**What needs to be done**
Please restate each entry exactly, without skipping any.

**Extracted information**
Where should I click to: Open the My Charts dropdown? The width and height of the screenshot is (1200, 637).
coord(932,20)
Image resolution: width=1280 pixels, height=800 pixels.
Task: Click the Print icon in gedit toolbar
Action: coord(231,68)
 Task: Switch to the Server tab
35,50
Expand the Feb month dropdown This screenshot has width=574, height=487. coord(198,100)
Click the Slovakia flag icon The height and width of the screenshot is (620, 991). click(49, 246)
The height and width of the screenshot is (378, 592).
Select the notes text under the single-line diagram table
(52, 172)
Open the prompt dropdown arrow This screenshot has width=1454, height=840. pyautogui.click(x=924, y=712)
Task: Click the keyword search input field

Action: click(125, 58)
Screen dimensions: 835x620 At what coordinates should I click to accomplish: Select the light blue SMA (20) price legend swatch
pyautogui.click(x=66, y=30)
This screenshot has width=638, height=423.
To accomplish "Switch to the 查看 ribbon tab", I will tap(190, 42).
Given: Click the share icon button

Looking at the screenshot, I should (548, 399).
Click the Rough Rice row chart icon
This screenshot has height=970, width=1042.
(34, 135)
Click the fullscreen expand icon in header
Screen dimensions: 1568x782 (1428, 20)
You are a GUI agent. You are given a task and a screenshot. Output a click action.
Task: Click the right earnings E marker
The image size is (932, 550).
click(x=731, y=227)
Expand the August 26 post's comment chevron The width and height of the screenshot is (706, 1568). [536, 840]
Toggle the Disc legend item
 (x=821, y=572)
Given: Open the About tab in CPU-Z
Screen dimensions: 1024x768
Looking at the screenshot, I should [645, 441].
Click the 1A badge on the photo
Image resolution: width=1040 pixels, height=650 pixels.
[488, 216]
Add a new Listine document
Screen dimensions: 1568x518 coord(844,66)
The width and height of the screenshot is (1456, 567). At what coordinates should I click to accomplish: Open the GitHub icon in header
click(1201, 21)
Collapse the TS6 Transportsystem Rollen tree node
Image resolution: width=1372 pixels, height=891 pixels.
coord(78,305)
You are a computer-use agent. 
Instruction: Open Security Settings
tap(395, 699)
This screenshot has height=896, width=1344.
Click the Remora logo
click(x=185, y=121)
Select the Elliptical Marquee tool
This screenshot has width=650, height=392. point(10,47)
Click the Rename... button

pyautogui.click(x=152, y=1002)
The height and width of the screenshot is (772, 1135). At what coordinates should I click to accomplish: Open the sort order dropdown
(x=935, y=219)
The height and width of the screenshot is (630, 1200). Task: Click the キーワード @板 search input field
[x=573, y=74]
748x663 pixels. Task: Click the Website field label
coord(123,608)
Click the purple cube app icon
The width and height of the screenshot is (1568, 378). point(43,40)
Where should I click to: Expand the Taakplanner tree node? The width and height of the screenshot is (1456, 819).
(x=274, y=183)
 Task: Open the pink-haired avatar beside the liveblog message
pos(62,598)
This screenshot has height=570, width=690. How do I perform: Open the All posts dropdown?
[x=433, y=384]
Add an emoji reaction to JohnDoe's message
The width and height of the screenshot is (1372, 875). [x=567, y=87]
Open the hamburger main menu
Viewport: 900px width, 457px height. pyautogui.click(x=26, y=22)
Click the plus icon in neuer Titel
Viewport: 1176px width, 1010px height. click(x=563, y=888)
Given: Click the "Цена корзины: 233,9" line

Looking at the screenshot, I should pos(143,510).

**Answer box**
Where should I click to: Open the My Charts dropdown? The width and height of the screenshot is (1200, 637).
coord(932,20)
Image resolution: width=1280 pixels, height=800 pixels.
Task: Click the Print icon in gedit toolbar
Action: coord(231,68)
 Task: Switch to the Server tab
35,50
Expand the Feb month dropdown This screenshot has width=574, height=487. coord(198,100)
Click the Slovakia flag icon The height and width of the screenshot is (620, 991). click(49, 246)
The height and width of the screenshot is (378, 592).
Select the notes text under the single-line diagram table
(52, 172)
Open the prompt dropdown arrow This screenshot has width=1454, height=840. pyautogui.click(x=924, y=712)
Task: Click the keyword search input field

Action: click(125, 58)
Screen dimensions: 835x620 At what coordinates should I click to accomplish: Select the light blue SMA (20) price legend swatch
pyautogui.click(x=66, y=30)
This screenshot has width=638, height=423.
To accomplish "Switch to the 查看 ribbon tab", I will tap(190, 42).
Given: Click the share icon button

Looking at the screenshot, I should (548, 399).
Click the Rough Rice row chart icon
This screenshot has height=970, width=1042.
(34, 135)
Click the fullscreen expand icon in header
Screen dimensions: 1568x782 (1428, 20)
You are a GUI agent. You are given a task and a screenshot. Output a click action.
Task: Click the right earnings E marker
The image size is (932, 550).
click(x=731, y=227)
Expand the August 26 post's comment chevron The width and height of the screenshot is (706, 1568). [536, 840]
Toggle the Disc legend item
 (x=821, y=572)
Given: Open the About tab in CPU-Z
Screen dimensions: 1024x768
Looking at the screenshot, I should [645, 441].
Click the 1A badge on the photo
Image resolution: width=1040 pixels, height=650 pixels.
[488, 216]
Add a new Listine document
Screen dimensions: 1568x518 coord(844,66)
The width and height of the screenshot is (1456, 567). At what coordinates should I click to accomplish: Open the GitHub icon in header
click(1201, 21)
Collapse the TS6 Transportsystem Rollen tree node
Image resolution: width=1372 pixels, height=891 pixels.
coord(78,305)
You are a computer-use agent. 
Instruction: Open Security Settings
tap(395, 699)
This screenshot has height=896, width=1344.
Click the Remora logo
click(x=185, y=121)
Select the Elliptical Marquee tool
This screenshot has width=650, height=392. point(10,47)
Click the Rename... button

pyautogui.click(x=152, y=1002)
The height and width of the screenshot is (772, 1135). At what coordinates should I click to accomplish: Open the sort order dropdown
(x=935, y=219)
The height and width of the screenshot is (630, 1200). Task: Click the キーワード @板 search input field
[x=573, y=74]
748x663 pixels. Task: Click the Website field label
coord(123,608)
Click the purple cube app icon
The width and height of the screenshot is (1568, 378). point(43,40)
Where should I click to: Expand the Taakplanner tree node? The width and height of the screenshot is (1456, 819).
(x=274, y=183)
 Task: Open the pink-haired avatar beside the liveblog message
pos(62,598)
This screenshot has height=570, width=690. How do I perform: Open the All posts dropdown?
[x=433, y=384]
Add an emoji reaction to JohnDoe's message
The width and height of the screenshot is (1372, 875). [x=567, y=87]
Open the hamburger main menu
Viewport: 900px width, 457px height. pyautogui.click(x=26, y=22)
Click the plus icon in neuer Titel
Viewport: 1176px width, 1010px height. click(x=563, y=888)
Given: Click the "Цена корзины: 233,9" line

Looking at the screenshot, I should pos(143,510).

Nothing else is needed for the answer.